Present every line of the data below as a Markdown table with two columns, Row and Entry, giving each line a row number and omitting blank lines.

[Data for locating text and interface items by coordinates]
▬▬▬▬▬▬▬▬▬▬
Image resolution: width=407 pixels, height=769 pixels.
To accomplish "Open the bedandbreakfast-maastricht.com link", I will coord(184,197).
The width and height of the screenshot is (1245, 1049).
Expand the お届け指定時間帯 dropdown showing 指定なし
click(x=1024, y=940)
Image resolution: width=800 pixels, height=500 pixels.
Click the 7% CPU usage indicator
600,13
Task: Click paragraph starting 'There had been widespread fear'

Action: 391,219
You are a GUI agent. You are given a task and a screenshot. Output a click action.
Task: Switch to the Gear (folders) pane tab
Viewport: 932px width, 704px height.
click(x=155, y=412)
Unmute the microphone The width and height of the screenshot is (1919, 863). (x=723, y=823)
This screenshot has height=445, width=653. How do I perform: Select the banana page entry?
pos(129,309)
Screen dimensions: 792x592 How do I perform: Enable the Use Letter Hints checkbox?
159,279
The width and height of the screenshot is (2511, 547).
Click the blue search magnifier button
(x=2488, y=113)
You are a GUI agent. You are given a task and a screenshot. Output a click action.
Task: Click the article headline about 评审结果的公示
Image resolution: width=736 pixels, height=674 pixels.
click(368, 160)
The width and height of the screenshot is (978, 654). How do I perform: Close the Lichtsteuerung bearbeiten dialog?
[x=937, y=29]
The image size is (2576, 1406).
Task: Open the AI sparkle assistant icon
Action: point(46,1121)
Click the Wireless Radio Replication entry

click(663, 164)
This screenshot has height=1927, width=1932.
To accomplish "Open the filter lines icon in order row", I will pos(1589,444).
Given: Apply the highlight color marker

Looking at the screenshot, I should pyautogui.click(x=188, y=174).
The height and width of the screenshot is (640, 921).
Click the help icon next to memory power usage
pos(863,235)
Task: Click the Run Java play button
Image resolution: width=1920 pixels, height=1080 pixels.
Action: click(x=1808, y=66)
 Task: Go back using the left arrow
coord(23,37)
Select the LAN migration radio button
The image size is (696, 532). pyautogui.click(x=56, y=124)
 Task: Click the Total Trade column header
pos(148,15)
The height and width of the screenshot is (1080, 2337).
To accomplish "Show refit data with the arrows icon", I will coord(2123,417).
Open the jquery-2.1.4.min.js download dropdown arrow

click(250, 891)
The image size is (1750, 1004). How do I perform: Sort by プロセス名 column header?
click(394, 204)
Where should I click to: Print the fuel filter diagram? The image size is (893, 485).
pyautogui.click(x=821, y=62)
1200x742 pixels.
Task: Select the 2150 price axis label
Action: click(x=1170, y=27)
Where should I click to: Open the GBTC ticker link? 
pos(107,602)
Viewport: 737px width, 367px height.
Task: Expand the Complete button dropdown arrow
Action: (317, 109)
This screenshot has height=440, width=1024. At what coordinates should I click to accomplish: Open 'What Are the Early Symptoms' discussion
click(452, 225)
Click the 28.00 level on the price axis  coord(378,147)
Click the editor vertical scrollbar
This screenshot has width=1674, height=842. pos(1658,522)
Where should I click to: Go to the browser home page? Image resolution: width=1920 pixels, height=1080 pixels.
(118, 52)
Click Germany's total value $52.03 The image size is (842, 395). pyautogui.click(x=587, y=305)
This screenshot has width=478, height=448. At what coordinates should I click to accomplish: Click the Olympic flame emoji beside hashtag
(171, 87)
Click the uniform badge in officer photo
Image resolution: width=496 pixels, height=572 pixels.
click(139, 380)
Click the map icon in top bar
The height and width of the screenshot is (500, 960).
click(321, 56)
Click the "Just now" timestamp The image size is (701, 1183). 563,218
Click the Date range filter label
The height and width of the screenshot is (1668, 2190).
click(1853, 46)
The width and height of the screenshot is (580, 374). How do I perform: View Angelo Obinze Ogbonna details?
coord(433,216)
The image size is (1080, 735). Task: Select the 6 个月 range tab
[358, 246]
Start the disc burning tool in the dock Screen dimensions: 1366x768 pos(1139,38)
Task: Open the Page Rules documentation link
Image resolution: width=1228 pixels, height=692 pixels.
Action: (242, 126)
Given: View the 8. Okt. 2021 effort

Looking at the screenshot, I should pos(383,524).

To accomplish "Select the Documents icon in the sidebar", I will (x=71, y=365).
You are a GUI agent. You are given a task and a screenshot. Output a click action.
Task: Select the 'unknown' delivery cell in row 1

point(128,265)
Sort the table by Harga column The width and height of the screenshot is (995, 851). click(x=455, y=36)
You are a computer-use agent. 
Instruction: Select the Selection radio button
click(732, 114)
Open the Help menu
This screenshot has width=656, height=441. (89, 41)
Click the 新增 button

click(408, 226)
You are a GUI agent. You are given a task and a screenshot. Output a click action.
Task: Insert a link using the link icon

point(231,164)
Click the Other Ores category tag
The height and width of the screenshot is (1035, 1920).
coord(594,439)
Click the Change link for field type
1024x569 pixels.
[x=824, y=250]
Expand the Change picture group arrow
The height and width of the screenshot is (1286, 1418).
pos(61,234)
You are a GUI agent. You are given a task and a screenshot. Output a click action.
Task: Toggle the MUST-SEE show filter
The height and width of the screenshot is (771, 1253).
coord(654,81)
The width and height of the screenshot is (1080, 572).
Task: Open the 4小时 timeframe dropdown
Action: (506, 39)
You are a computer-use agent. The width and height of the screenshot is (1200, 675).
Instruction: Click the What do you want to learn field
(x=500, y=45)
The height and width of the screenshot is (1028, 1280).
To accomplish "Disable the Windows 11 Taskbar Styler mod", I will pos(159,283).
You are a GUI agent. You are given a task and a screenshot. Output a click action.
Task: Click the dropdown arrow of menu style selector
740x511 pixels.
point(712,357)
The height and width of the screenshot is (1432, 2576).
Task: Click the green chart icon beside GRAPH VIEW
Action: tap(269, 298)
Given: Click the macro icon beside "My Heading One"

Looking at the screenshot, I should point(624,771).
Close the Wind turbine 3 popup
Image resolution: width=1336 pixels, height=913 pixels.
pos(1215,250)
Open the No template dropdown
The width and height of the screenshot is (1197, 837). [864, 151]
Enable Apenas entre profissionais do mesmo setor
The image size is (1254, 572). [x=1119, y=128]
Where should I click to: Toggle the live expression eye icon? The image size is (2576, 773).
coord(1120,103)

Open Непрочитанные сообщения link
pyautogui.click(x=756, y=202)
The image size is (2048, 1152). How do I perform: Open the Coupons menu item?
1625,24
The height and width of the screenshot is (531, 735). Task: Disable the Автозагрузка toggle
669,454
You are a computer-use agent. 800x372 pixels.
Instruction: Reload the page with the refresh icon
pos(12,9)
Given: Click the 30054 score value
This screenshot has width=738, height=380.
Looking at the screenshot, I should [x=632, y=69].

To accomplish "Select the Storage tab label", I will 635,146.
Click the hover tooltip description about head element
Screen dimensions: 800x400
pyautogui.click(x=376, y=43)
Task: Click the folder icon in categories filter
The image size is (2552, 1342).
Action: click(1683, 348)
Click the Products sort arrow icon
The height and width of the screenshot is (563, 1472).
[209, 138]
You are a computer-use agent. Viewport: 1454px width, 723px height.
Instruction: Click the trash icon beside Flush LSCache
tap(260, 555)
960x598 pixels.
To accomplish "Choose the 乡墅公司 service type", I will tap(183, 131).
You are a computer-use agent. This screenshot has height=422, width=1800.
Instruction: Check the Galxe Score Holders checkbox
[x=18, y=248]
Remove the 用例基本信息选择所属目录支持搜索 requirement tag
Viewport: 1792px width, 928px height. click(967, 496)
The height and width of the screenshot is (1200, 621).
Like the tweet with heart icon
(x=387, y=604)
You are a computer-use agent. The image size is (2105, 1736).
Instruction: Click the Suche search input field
▬▬▬▬▬▬▬▬▬▬
▶ _Complete answer_:
| Row | Entry |
|---|---|
| 1 | Image resolution: width=407 pixels, height=769 pixels. |
| 2 | To accomplish "Open the bedandbreakfast-maastricht.com link", I will coord(184,197). |
| 3 | The width and height of the screenshot is (1245, 1049). |
| 4 | Expand the お届け指定時間帯 dropdown showing 指定なし |
| 5 | click(x=1024, y=940) |
| 6 | Image resolution: width=800 pixels, height=500 pixels. |
| 7 | Click the 7% CPU usage indicator |
| 8 | 600,13 |
| 9 | Task: Click paragraph starting 'There had been widespread fear' |
| 10 | Action: 391,219 |
| 11 | You are a GUI agent. You are given a task and a screenshot. Output a click action. |
| 12 | Task: Switch to the Gear (folders) pane tab |
| 13 | Viewport: 932px width, 704px height. |
| 14 | click(x=155, y=412) |
| 15 | Unmute the microphone The width and height of the screenshot is (1919, 863). (x=723, y=823) |
| 16 | This screenshot has height=445, width=653. How do I perform: Select the banana page entry? |
| 17 | pos(129,309) |
| 18 | Screen dimensions: 792x592 How do I perform: Enable the Use Letter Hints checkbox? |
| 19 | 159,279 |
| 20 | The width and height of the screenshot is (2511, 547). |
| 21 | Click the blue search magnifier button |
| 22 | (x=2488, y=113) |
| 23 | You are a GUI agent. You are given a task and a screenshot. Output a click action. |
| 24 | Task: Click the article headline about 评审结果的公示 |
| 25 | Image resolution: width=736 pixels, height=674 pixels. |
| 26 | click(368, 160) |
| 27 | The width and height of the screenshot is (978, 654). How do I perform: Close the Lichtsteuerung bearbeiten dialog? |
| 28 | [x=937, y=29] |
| 29 | The image size is (2576, 1406). |
| 30 | Task: Open the AI sparkle assistant icon |
| 31 | Action: point(46,1121) |
| 32 | Click the Wireless Radio Replication entry |
| 33 | click(663, 164) |
| 34 | This screenshot has height=1927, width=1932. |
| 35 | To accomplish "Open the filter lines icon in order row", I will pos(1589,444). |
| 36 | Given: Apply the highlight color marker |
| 37 | Looking at the screenshot, I should pyautogui.click(x=188, y=174). |
| 38 | The height and width of the screenshot is (640, 921). |
| 39 | Click the help icon next to memory power usage |
| 40 | pos(863,235) |
| 41 | Task: Click the Run Java play button |
| 42 | Image resolution: width=1920 pixels, height=1080 pixels. |
| 43 | Action: click(x=1808, y=66) |
| 44 |  Task: Go back using the left arrow |
| 45 | coord(23,37) |
| 46 | Select the LAN migration radio button |
| 47 | The image size is (696, 532). pyautogui.click(x=56, y=124) |
| 48 |  Task: Click the Total Trade column header |
| 49 | pos(148,15) |
| 50 | The height and width of the screenshot is (1080, 2337). |
| 51 | To accomplish "Show refit data with the arrows icon", I will coord(2123,417). |
| 52 | Open the jquery-2.1.4.min.js download dropdown arrow |
| 53 | click(250, 891) |
| 54 | The image size is (1750, 1004). How do I perform: Sort by プロセス名 column header? |
| 55 | click(394, 204) |
| 56 | Where should I click to: Print the fuel filter diagram? The image size is (893, 485). |
| 57 | pyautogui.click(x=821, y=62) |
| 58 | 1200x742 pixels. |
| 59 | Task: Select the 2150 price axis label |
| 60 | Action: click(x=1170, y=27) |
| 61 | Where should I click to: Open the GBTC ticker link?  |
| 62 | pos(107,602) |
| 63 | Viewport: 737px width, 367px height. |
| 64 | Task: Expand the Complete button dropdown arrow |
| 65 | Action: (317, 109) |
| 66 | This screenshot has height=440, width=1024. At what coordinates should I click to accomplish: Open 'What Are the Early Symptoms' discussion |
| 67 | click(452, 225) |
| 68 | Click the 28.00 level on the price axis  coord(378,147) |
| 69 | Click the editor vertical scrollbar |
| 70 | This screenshot has width=1674, height=842. pos(1658,522) |
| 71 | Where should I click to: Go to the browser home page? Image resolution: width=1920 pixels, height=1080 pixels. |
| 72 | (118, 52) |
| 73 | Click Germany's total value $52.03 The image size is (842, 395). pyautogui.click(x=587, y=305) |
| 74 | This screenshot has width=478, height=448. At what coordinates should I click to accomplish: Click the Olympic flame emoji beside hashtag |
| 75 | (171, 87) |
| 76 | Click the uniform badge in officer photo |
| 77 | Image resolution: width=496 pixels, height=572 pixels. |
| 78 | click(139, 380) |
| 79 | Click the map icon in top bar |
| 80 | The height and width of the screenshot is (500, 960). |
| 81 | click(321, 56) |
| 82 | Click the "Just now" timestamp The image size is (701, 1183). 563,218 |
| 83 | Click the Date range filter label |
| 84 | The height and width of the screenshot is (1668, 2190). |
| 85 | click(1853, 46) |
| 86 | The width and height of the screenshot is (580, 374). How do I perform: View Angelo Obinze Ogbonna details? |
| 87 | coord(433,216) |
| 88 | The image size is (1080, 735). Task: Select the 6 个月 range tab |
| 89 | [358, 246] |
| 90 | Start the disc burning tool in the dock Screen dimensions: 1366x768 pos(1139,38) |
| 91 | Task: Open the Page Rules documentation link |
| 92 | Image resolution: width=1228 pixels, height=692 pixels. |
| 93 | Action: (242, 126) |
| 94 | Given: View the 8. Okt. 2021 effort |
| 95 | Looking at the screenshot, I should pos(383,524). |
| 96 | To accomplish "Select the Documents icon in the sidebar", I will (x=71, y=365). |
| 97 | You are a GUI agent. You are given a task and a screenshot. Output a click action. |
| 98 | Task: Select the 'unknown' delivery cell in row 1 |
| 99 | point(128,265) |
| 100 | Sort the table by Harga column The width and height of the screenshot is (995, 851). click(x=455, y=36) |
| 101 | You are a computer-use agent.  |
| 102 | Instruction: Select the Selection radio button |
| 103 | click(732, 114) |
| 104 | Open the Help menu |
| 105 | This screenshot has width=656, height=441. (89, 41) |
| 106 | Click the 新增 button |
| 107 | click(408, 226) |
| 108 | You are a GUI agent. You are given a task and a screenshot. Output a click action. |
| 109 | Task: Insert a link using the link icon |
| 110 | point(231,164) |
| 111 | Click the Other Ores category tag |
| 112 | The height and width of the screenshot is (1035, 1920). |
| 113 | coord(594,439) |
| 114 | Click the Change link for field type |
| 115 | 1024x569 pixels. |
| 116 | [x=824, y=250] |
| 117 | Expand the Change picture group arrow |
| 118 | The height and width of the screenshot is (1286, 1418). |
| 119 | pos(61,234) |
| 120 | You are a GUI agent. You are given a task and a screenshot. Output a click action. |
| 121 | Task: Toggle the MUST-SEE show filter |
| 122 | The height and width of the screenshot is (771, 1253). |
| 123 | coord(654,81) |
| 124 | The width and height of the screenshot is (1080, 572). |
| 125 | Task: Open the 4小时 timeframe dropdown |
| 126 | Action: (506, 39) |
| 127 | You are a computer-use agent. The width and height of the screenshot is (1200, 675). |
| 128 | Instruction: Click the What do you want to learn field |
| 129 | (x=500, y=45) |
| 130 | The height and width of the screenshot is (1028, 1280). |
| 131 | To accomplish "Disable the Windows 11 Taskbar Styler mod", I will pos(159,283). |
| 132 | You are a GUI agent. You are given a task and a screenshot. Output a click action. |
| 133 | Task: Click the dropdown arrow of menu style selector |
| 134 | 740x511 pixels. |
| 135 | point(712,357) |
| 136 | The height and width of the screenshot is (1432, 2576). |
| 137 | Task: Click the green chart icon beside GRAPH VIEW |
| 138 | Action: tap(269, 298) |
| 139 | Given: Click the macro icon beside "My Heading One" |
| 140 | Looking at the screenshot, I should point(624,771). |
| 141 | Close the Wind turbine 3 popup |
| 142 | Image resolution: width=1336 pixels, height=913 pixels. |
| 143 | pos(1215,250) |
| 144 | Open the No template dropdown |
| 145 | The width and height of the screenshot is (1197, 837). [864, 151] |
| 146 | Enable Apenas entre profissionais do mesmo setor |
| 147 | The image size is (1254, 572). [x=1119, y=128] |
| 148 | Where should I click to: Toggle the live expression eye icon? The image size is (2576, 773). |
| 149 | coord(1120,103) |
| 150 | Open Непрочитанные сообщения link |
| 151 | pyautogui.click(x=756, y=202) |
| 152 | The image size is (2048, 1152). How do I perform: Open the Coupons menu item? |
| 153 | 1625,24 |
| 154 | The height and width of the screenshot is (531, 735). Task: Disable the Автозагрузка toggle |
| 155 | 669,454 |
| 156 | You are a computer-use agent. 800x372 pixels. |
| 157 | Instruction: Reload the page with the refresh icon |
| 158 | pos(12,9) |
| 159 | Given: Click the 30054 score value |
| 160 | This screenshot has width=738, height=380. |
| 161 | Looking at the screenshot, I should [x=632, y=69]. |
| 162 | To accomplish "Select the Storage tab label", I will 635,146. |
| 163 | Click the hover tooltip description about head element |
| 164 | Screen dimensions: 800x400 |
| 165 | pyautogui.click(x=376, y=43) |
| 166 | Task: Click the folder icon in categories filter |
| 167 | The image size is (2552, 1342). |
| 168 | Action: click(1683, 348) |
| 169 | Click the Products sort arrow icon |
| 170 | The height and width of the screenshot is (563, 1472). |
| 171 | [209, 138] |
| 172 | You are a computer-use agent. Viewport: 1454px width, 723px height. |
| 173 | Instruction: Click the trash icon beside Flush LSCache |
| 174 | tap(260, 555) |
| 175 | 960x598 pixels. |
| 176 | To accomplish "Choose the 乡墅公司 service type", I will tap(183, 131). |
| 177 | You are a computer-use agent. This screenshot has height=422, width=1800. |
| 178 | Instruction: Check the Galxe Score Holders checkbox |
| 179 | [x=18, y=248] |
| 180 | Remove the 用例基本信息选择所属目录支持搜索 requirement tag |
| 181 | Viewport: 1792px width, 928px height. click(967, 496) |
| 182 | The height and width of the screenshot is (1200, 621). |
| 183 | Like the tweet with heart icon |
| 184 | (x=387, y=604) |
| 185 | You are a computer-use agent. The image size is (2105, 1736). |
| 186 | Instruction: Click the Suche search input field |